**** PASSAGE SHOWN

AUTHOR=Zhuang Jianlong , Chen Chunnuan , Wang Yuanbai , Zeng Shuhong , Chen Yu’e , Jiang Yuying , Xie Yingjun , Wang Gaoxiong 

TITLE=Case Report: Prenatal Whole-Exome Sequencing Identified a Novel Nonsense Mutation of the KCNH2 Gene in a Fetus With Familial 2q14.2 Duplication

JOURNAL=Frontiers in Genetics

VOLUME=Volume 13 - 2022

YEAR=2022

URL=https://www.frontiersin.org/journals/genetics/articles/10.3389/fgene.2022.924573

DOI=10.3389/fgene.2022.924573

ISSN=1664-8021

ABSTRACT=Background: Mutations in KCNH2 gene was associated with long QT syndrome 2 (LQT2), which typically manifest a prolonged QT interval and may lead to recurrent syncopes, seizure or sudden death. Limited reports with the mutations in KCNH2 manifest LQT2 combined with tetralogy of fallot. Here, we present an additional case of LQT2 in a fetus with a novel mutation in KCNH2 gene who also coexisting of tetralogy of fallot.
Case presentation: Enrolled in this study was a 23-year-old pregnant woman from Quanzhou Fujian province China, with fetal congenital heart defects including tetralogy of fallot, coronary sinus enlargement, and persistent left superior vena cava. No chromosome abnormality was detected by fetal karyotype analysis. An uncertain variant of 238.1-kb duplication in 2q14.2 region contains GLI2 gene was observed in the fetus using chromosomal array analysis, which was inherited from the mother with normal clinical feature. Further whole exome sequencing (WES) elicited a novel nonsense mutation of c.1907C>G (p.S636*) in KCNH2 gene in the fetus, and classified as likely pathogenic variant according to the ACMG guidelines.
Conclusion: In this study, we believe that the duplication of 2q14.2 may be a polymorphism variant, and the nonsense mutation in KCNH2 gene may explain the congenital heart defects in the fetus. In addition, we further confirms the application value of WES technology in prenatal genetic etiology diagnosis of fetus with structural anomalies and unexplained structural variants.

********
**** INFORMATION

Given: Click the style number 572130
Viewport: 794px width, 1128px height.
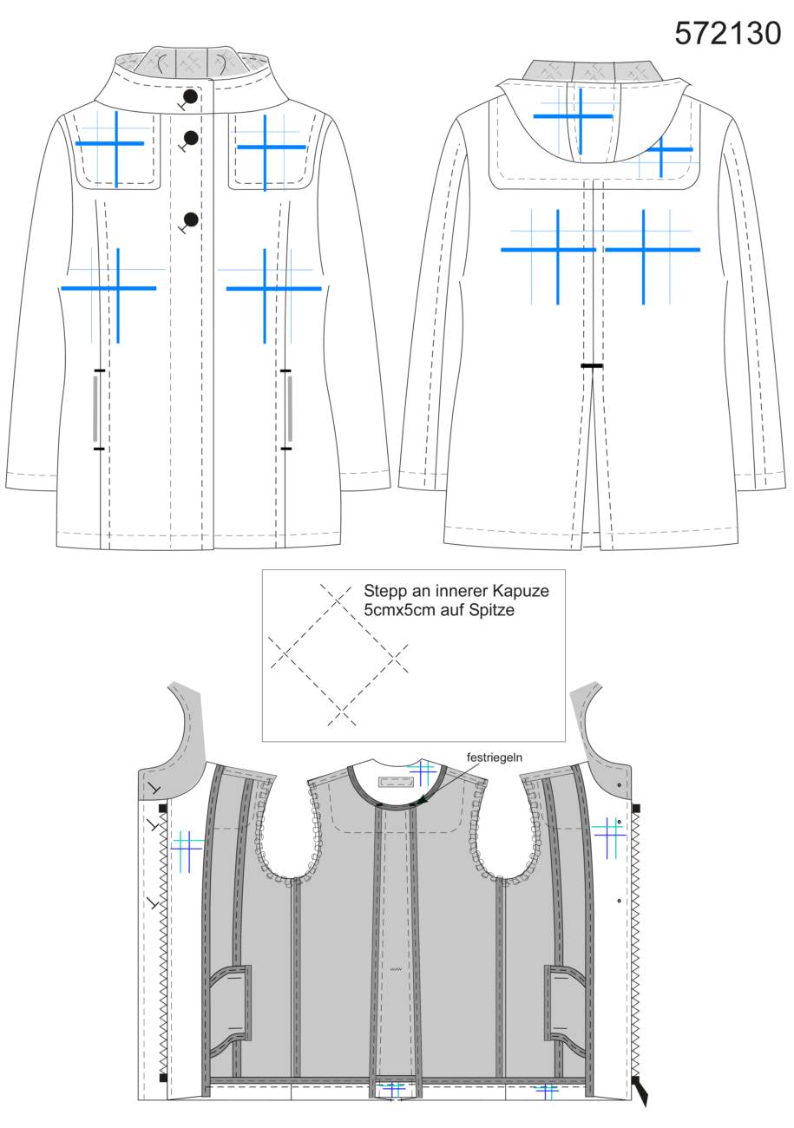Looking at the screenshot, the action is (x=727, y=33).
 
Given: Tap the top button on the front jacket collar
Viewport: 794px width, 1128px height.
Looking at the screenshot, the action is (x=190, y=96).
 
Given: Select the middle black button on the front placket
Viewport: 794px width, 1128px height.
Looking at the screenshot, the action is (x=190, y=137).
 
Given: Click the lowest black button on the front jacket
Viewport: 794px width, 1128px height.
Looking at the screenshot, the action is (x=190, y=220).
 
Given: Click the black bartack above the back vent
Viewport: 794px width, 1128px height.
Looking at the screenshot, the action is (x=592, y=365).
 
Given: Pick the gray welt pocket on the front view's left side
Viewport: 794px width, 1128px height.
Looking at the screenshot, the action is (x=95, y=409).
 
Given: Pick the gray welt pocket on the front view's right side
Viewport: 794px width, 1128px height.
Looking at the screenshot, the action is (x=290, y=409).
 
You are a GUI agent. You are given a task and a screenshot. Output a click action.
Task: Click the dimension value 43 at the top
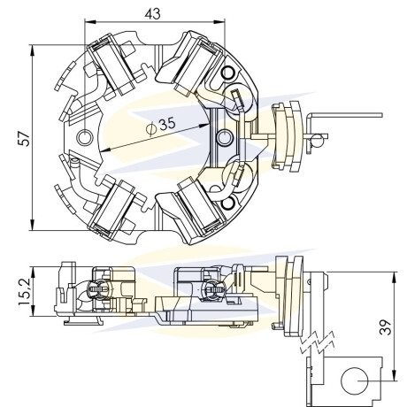(x=152, y=13)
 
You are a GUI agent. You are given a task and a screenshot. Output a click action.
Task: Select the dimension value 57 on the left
(x=24, y=138)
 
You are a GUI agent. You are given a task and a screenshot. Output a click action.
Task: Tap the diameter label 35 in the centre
(x=167, y=124)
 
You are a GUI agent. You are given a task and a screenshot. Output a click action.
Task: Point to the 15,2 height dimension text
(x=24, y=291)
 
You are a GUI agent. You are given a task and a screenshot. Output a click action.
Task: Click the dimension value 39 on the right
(x=386, y=326)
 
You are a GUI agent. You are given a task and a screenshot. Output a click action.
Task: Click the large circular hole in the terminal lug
(x=355, y=380)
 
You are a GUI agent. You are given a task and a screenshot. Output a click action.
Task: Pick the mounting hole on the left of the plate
(x=85, y=137)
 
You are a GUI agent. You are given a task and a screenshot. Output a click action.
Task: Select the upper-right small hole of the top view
(x=228, y=72)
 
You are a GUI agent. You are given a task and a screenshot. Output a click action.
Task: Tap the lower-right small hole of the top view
(x=228, y=203)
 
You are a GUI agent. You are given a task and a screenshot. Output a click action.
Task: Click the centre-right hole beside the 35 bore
(x=225, y=137)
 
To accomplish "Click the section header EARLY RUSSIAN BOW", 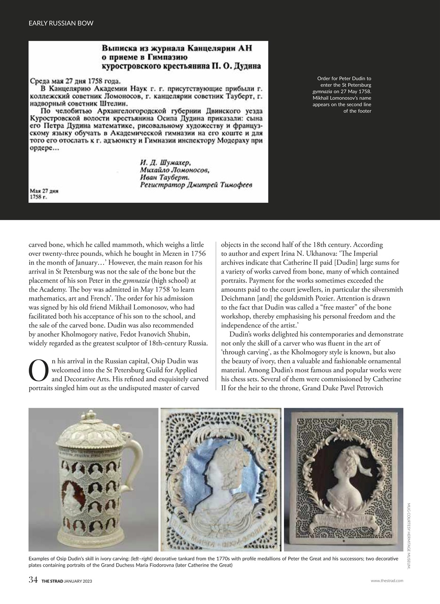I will [61, 23].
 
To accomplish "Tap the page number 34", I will [33, 580].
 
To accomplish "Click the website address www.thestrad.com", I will [387, 581].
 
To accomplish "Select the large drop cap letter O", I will [39, 371].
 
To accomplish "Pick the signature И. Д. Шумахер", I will [163, 163].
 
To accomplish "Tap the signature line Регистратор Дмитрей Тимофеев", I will [196, 185].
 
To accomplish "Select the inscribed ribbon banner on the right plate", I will [343, 525].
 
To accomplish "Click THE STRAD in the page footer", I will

********

▶ [TASK REQUIREMENTS]:
[1] In the KCNH2 case report above, what was the basis for classifying the c.1907C>G (p.S636*) variant as likely pathogenic? Answer in one to three sentences.
[2] List every fetal congenital heart defect named in the KCNH2 case report.
The material above comes from a different source than the case report.

▶ [RESULTS OF THE EXERCISE]:
[1] The variant was classified as likely pathogenic according to the ACMG guidelines.

[2]
- Tetralogy of fallot
- Coronary sinus enlargement
- Persistent left superior vena cava